There are a lot of interesting facts about Gacy that are hinted at but not shown very well. For example, he was actually well liked by a number of people and he was very involved with community groups such as the Jaycees at one point. His fascination with clowns was also much more bizarre than is shown in the film. He had unusual makeup that friends recommended he change because it had potential to scare children, and he was an amateur artist who painted weird but wonderful clown/skeleton canvases (well, I like it at least, but I have a taste for outsider art, including psychotic stuff). In conjunction with the clown fascination, Saunders employs subtle carnival music in the score at one point. This worked well, but would have been better if more regular and prominent.

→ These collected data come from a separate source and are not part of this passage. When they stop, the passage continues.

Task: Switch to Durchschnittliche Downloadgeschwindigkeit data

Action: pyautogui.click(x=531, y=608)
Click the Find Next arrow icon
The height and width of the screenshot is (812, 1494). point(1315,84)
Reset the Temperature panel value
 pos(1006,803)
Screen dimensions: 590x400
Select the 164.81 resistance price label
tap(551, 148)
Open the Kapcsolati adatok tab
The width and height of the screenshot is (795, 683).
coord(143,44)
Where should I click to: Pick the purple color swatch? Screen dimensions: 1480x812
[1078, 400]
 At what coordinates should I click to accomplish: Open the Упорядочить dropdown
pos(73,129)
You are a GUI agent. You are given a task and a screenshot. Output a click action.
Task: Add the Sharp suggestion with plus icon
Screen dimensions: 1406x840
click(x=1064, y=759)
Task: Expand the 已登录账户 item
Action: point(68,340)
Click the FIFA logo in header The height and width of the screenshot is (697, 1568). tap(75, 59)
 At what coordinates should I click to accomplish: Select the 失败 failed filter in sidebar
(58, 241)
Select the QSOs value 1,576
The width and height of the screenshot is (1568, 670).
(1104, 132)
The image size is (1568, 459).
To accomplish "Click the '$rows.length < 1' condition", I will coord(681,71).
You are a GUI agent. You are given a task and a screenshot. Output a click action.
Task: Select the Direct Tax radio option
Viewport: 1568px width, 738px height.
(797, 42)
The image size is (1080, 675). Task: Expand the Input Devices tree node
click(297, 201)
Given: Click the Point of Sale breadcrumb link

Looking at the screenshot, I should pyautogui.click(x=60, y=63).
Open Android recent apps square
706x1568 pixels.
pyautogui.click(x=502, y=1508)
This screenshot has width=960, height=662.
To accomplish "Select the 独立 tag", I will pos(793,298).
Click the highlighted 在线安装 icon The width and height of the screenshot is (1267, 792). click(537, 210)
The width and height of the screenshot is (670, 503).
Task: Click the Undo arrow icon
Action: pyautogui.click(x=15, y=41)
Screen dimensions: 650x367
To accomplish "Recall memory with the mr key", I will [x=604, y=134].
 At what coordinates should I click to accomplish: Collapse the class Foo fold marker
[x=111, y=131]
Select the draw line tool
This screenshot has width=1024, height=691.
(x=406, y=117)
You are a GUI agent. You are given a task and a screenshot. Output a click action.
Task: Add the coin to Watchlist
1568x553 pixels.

What Saunders focuses on instead are those elements that provide that uncomfortableness I was talking about earlier. Gacy had a crawl space beneath his house that served as a dumping ground for bodies and that produced an infamous stench. Saunders dwells on the crawl space, appropriately. He also fills it with cockroaches, maggots and other insects. Gacy comes across as consistently pathetic, almost sad, as does most of the rest of the cast, surprisingly enough, including Gacy's family and most of his victims. It's difficult when watching the film to believe that some of the victims would make themselves as available as they did, especially over time, but this is based on truth. A lot of small, subtle "beats" add to the pathetic feeling, including the driving shots through the dirty windshield, and a lot of white trash characters who look unkempt, who drive wrecks, and who work in dilapidated environments. Even though I ended up wishing there was more of the carnival music, I also loved the melancholy score that is prominent about two-thirds of the way through the film.

While the film might not provide a lot of psychological insight into Gacy, if such would be possible--he truly comes across as very rational and completely insane at the same time, and it might have benefited from a more linear, in-depth look at some of the victims, the film still succeeds by delivering a deeply disturbing atmosphere.